Friday, November 9, 2007

DAILY ECONOMIC DATA


September International Trade Balance

· The trade deficit in goods and services declined to $56.5 billion in September from a downwardly revised $56.8 billion in August. The consensus expected a trade gap of $58.5 billion.

· Exports increased $1.5 billion in September, were upwardly revised for August, and are up 13.6% versus last year. Imports increased $1.2 billion in September and are up 4.9% versus a year ago.

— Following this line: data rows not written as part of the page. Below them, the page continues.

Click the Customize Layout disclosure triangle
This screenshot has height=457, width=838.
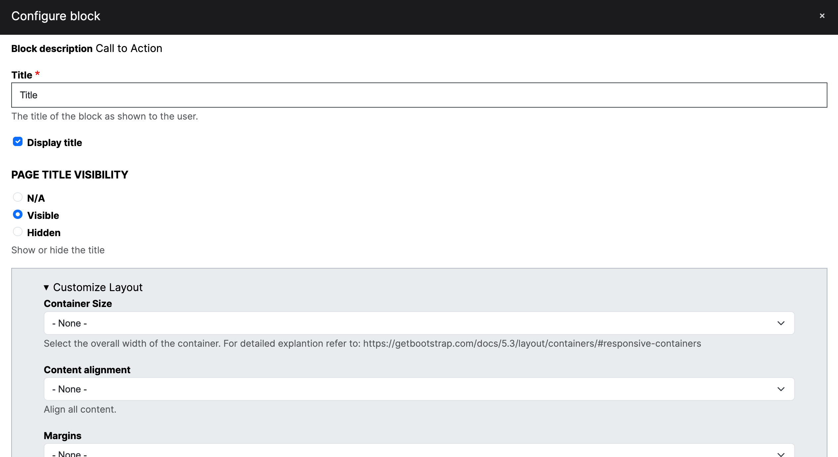tap(46, 288)
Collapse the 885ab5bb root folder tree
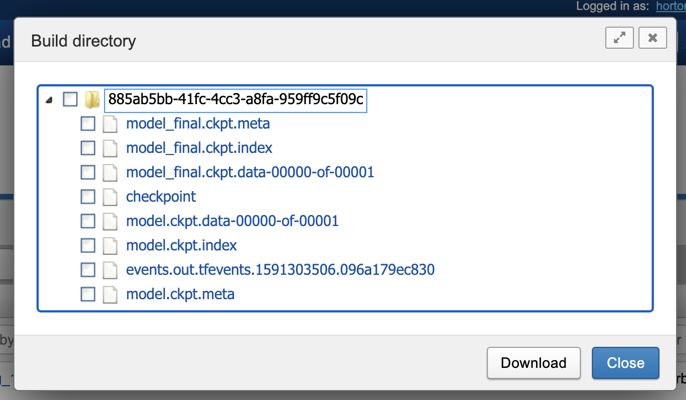Viewport: 686px width, 400px height. pos(50,100)
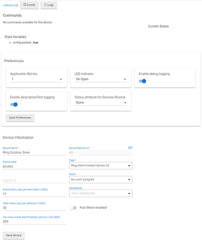Open the Events button with clock icon
This screenshot has width=202, height=243.
coord(29,5)
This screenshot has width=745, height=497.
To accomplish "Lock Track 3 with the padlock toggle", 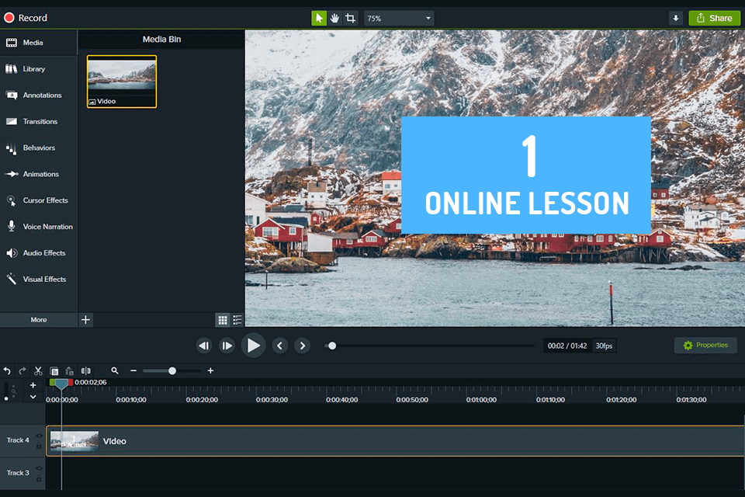I will [40, 477].
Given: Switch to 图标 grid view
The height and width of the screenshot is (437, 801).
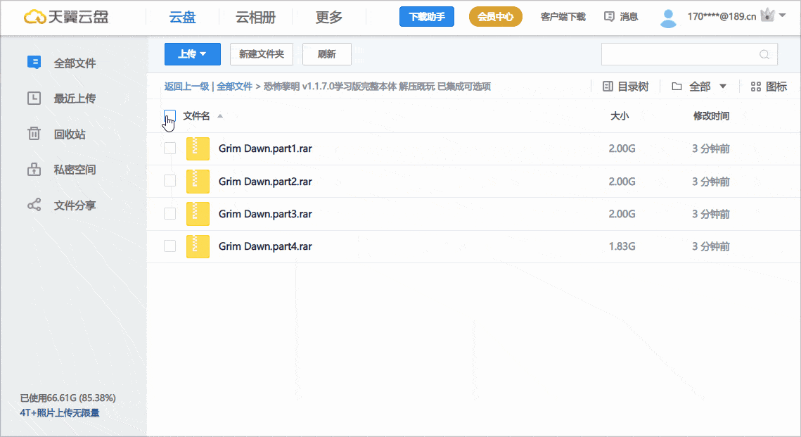Looking at the screenshot, I should pos(769,87).
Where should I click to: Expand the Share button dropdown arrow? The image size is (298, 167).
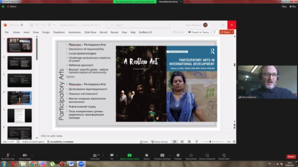click(x=232, y=32)
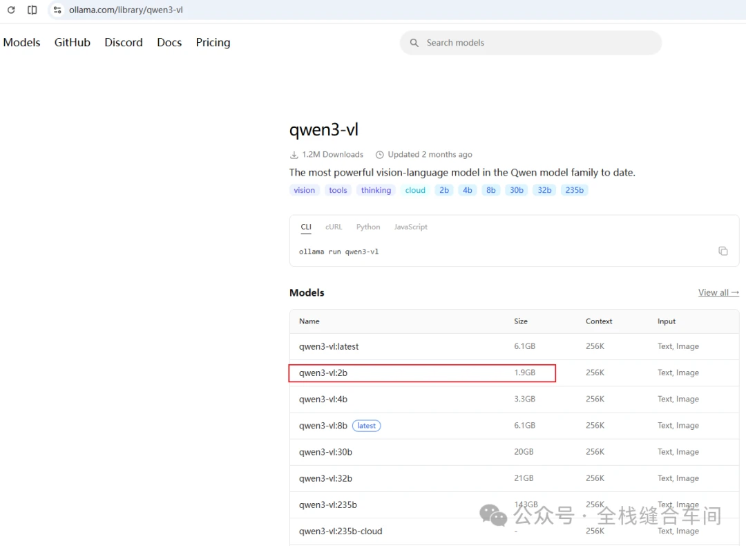
Task: Click the browser reload icon
Action: click(11, 10)
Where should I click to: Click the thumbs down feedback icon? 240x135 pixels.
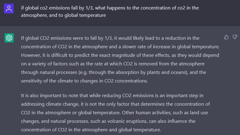click(235, 37)
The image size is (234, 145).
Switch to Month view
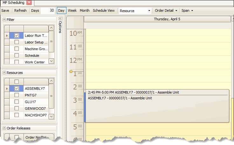point(85,10)
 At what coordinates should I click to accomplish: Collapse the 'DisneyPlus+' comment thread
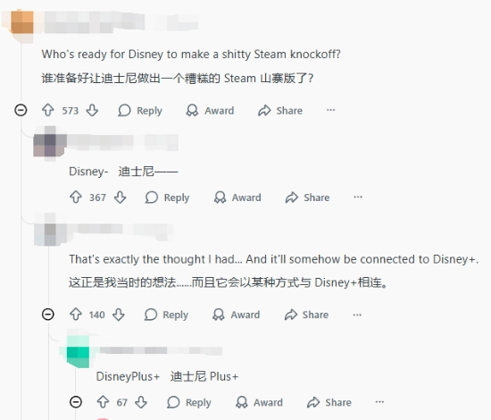(76, 402)
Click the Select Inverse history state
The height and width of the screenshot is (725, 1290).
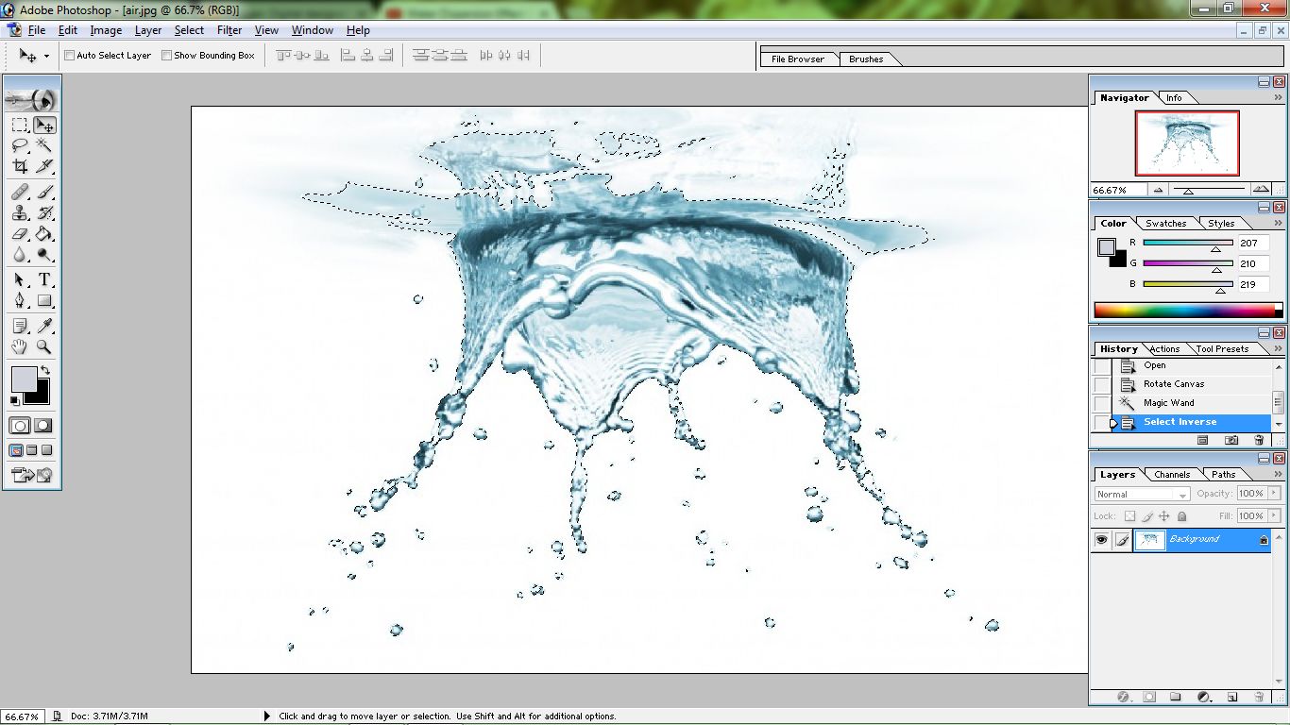click(x=1180, y=422)
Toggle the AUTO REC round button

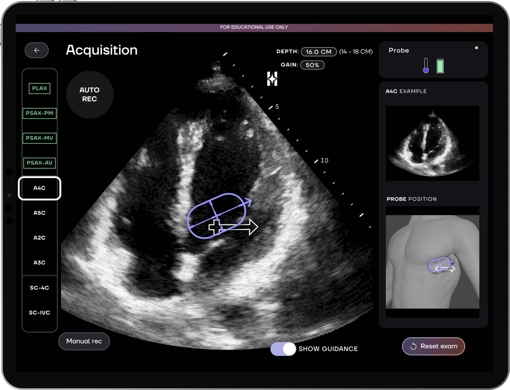coord(90,95)
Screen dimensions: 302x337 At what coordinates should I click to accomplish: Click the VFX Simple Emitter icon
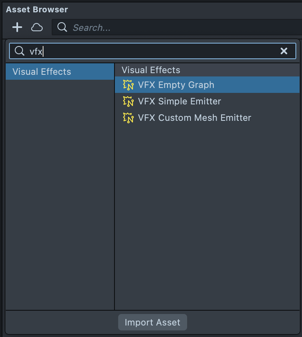tap(128, 102)
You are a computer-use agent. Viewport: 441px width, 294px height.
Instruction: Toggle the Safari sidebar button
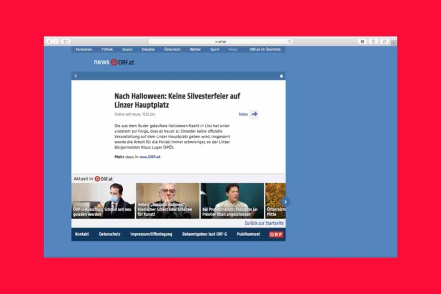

· The increase in exports was led by food & beverages ($0.7 billion) and industrial supplies ($0.7 billion). Leading the rise for food & beverage exports were corn, soybeans, and wheat. The increase in industrial supplies exports was mostly due to raw cotton. The increase in imports was mostly due to crude oil ($0.4 billion), autos ($0.3 billion) and computer accessories ($0.3 billion).

·
By region, the largest declines in the trade deficit were with Europe ($3.7 billion) and Africa ($1.0 billion). The trade deficit with China increased by $1.2 billion. However, none of the country/region figures are seasonally adjusted and so are not directly comparable to the overall trade deficit.


Implications
: Another month of shrinking trade deficits. At $56.5 billion in September, the trade deficit is the smallest since May 2005. For the third quarter as a whole, the trade deficit was $27 billion smaller than a year ago, the largest one-year increase in net exports on record. Last week the government estimated real GDP grew at a 3.9% annual rate in Q3. The first GDP report is the most prone to being revised as solid data for the last month of the quarter is not available for some components of GDP. Today’s trade report included upward revisions to net exports in August and much stronger net exports than the government assumed for September. These figures come on top of better construction and inventory data than the government assumed. Totaling the impact of these revisions suggests real GDP growth will be revised up to about 5.3% for Q3. Other news today and yesterday supports our case for robust growth and higher inflation. New claims for unemployment insurance dropped 13,000 last week to 317,000. Import prices jumped 1.8% in October and are up 9.6% versus a year ago. Export prices increased 0.9% in October and are up 5.6% versus a year ago, both the fastest gains since 1995.